Now that the tone was set, the purposes of the Constitution were laid out.  These are not laws; those after the preamble, in the Articles and later Amendments.  The preamble simply points out that the Constitution’s goals are:

  • “to form a more perfect Union”  The United States were originally bound together by the Articles of Confederation.  It had become apparent early on, however, that the federal government was too weak to last under the Articles, so the Constitution was put forth as the solution “to form a more perfect union.”
  • “establish Justice” The very act of creating the Constitution was an establishment of justice in that it provides for legislation, legal authority, and judicial procedure.
  • “insure domestic Tranquility” Justice, common defense, guaranteed liberties, and cooperation among the states, and more – all contribute to tranquility.
  • “provide for the common defence” [sic] Rules are laid out for the handling, equipping, and funding of the militia, a standing Army, and the Navy.
  • “promote the general Welfare” It is to be hoped that all of the above, plus the protection of individual liberties and fair regulation of commerce, would have the effect of promoting the general welfare of the nation.
  • secure the Blessings of Liberty to ourselves and our Posterity” Individual liberty was an important part of the Constitution, even before the Bill of Rights was created in order to enumerate some of them.  (In fact, because of the limits on power vested in the government via the Constitution, many did not feel the Bill of Rights was necessary.)

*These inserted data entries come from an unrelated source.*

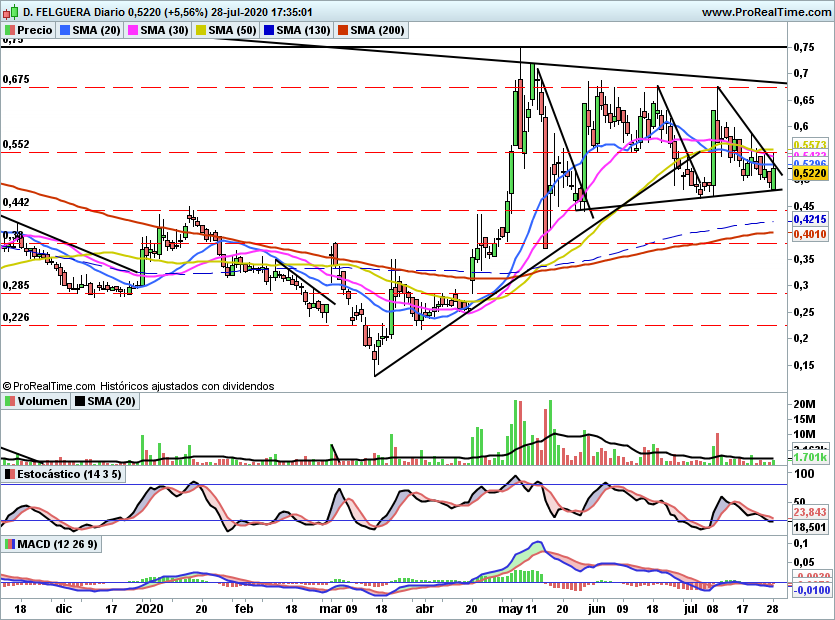Click the dark blue SMA (130) legend icon
Viewport: 835px width, 620px height.
pyautogui.click(x=269, y=30)
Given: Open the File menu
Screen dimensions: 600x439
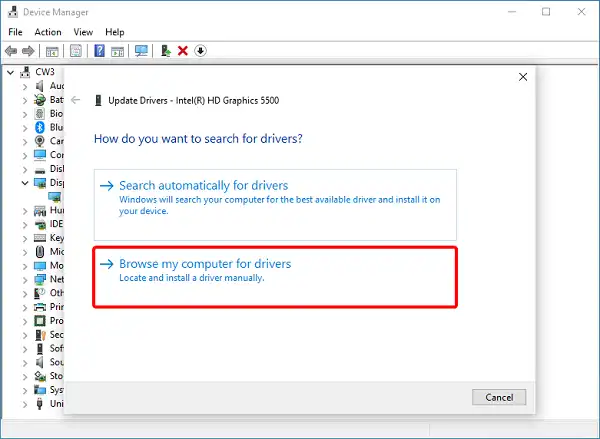Looking at the screenshot, I should point(15,32).
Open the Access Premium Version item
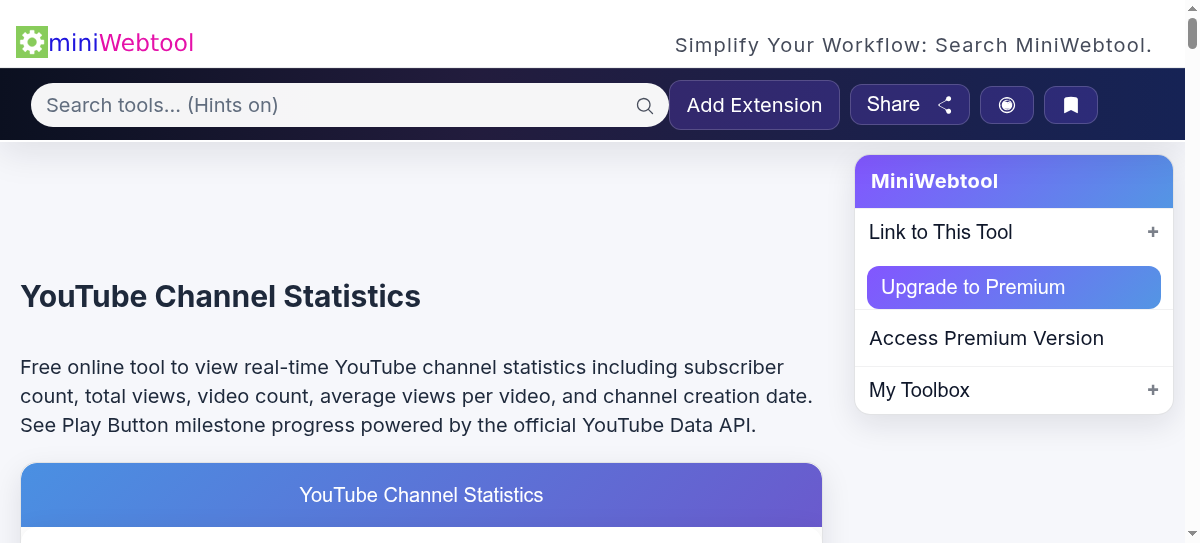Screen dimensions: 1200x543 [986, 338]
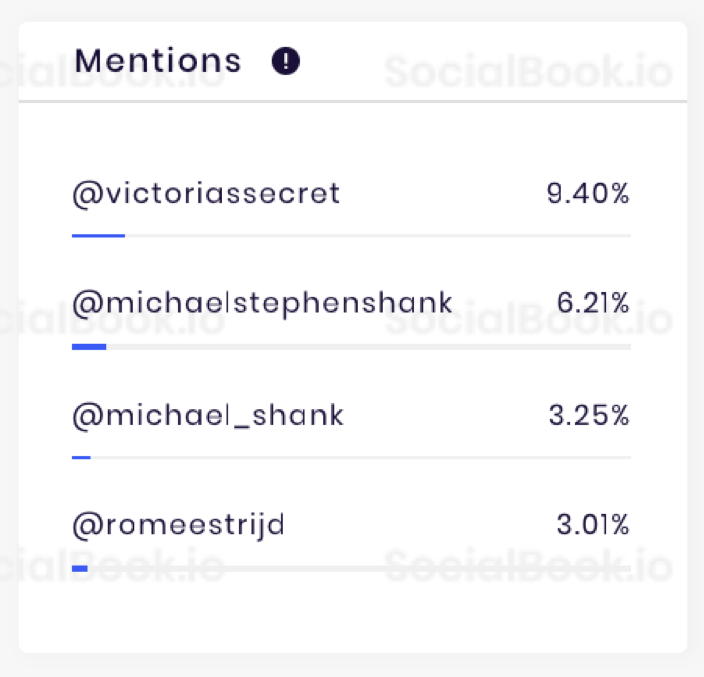Click the blue bar under @romeestrijd

click(79, 569)
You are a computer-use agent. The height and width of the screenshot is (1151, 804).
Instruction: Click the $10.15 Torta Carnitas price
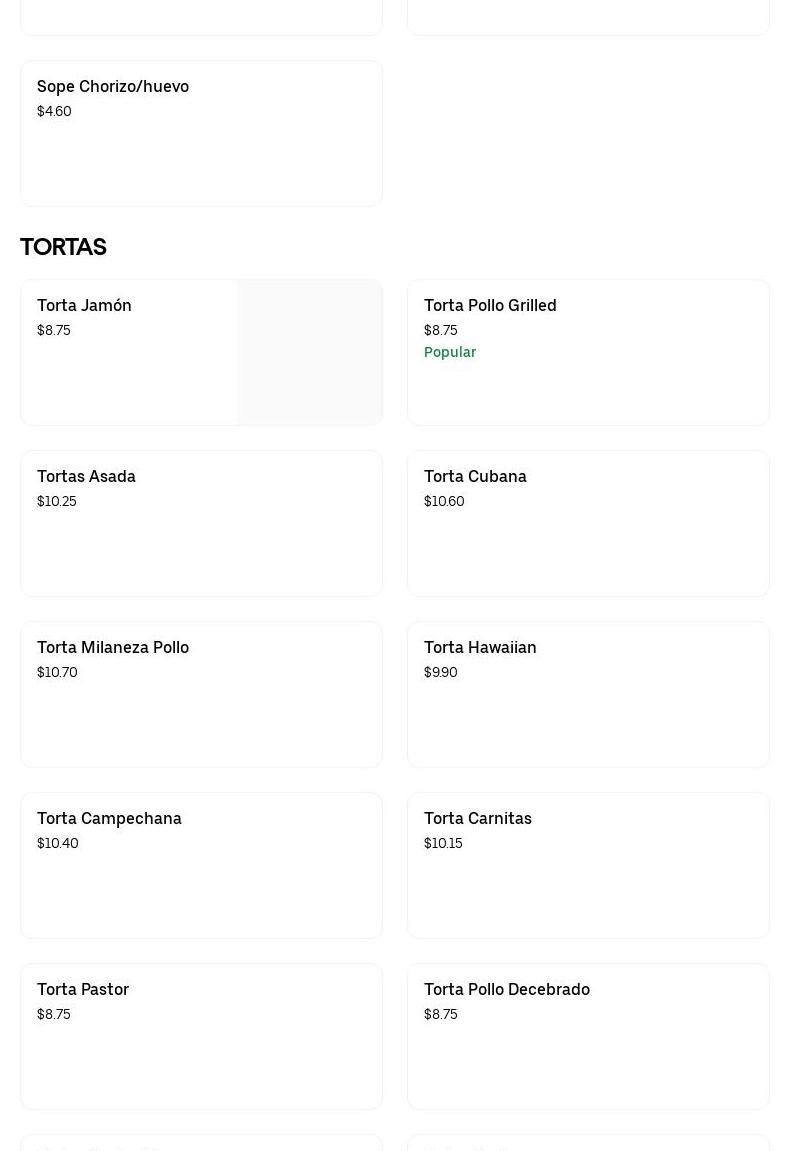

There was, of course, a rather huge problem that was not corrected in the Constitution: slavery.  Indeed, many of the Founding Fathers abhorred slavery and wanted it abolished via the original Constitution.  Sadly, they were not able to convince representatives of the southern states to agree to abolition of the business.  Fearing that the southern states would back out of the confederation if abolition were insisted upon, they left it out of the Constitution; the reasoning was that they were not going to be able to eliminate it for awhile anyway – but if they brought the South into the nation, they would have later opportunities to work on abolition..  It took much too long, but slavery was finally abolished in 1865 via the 13th Amendment.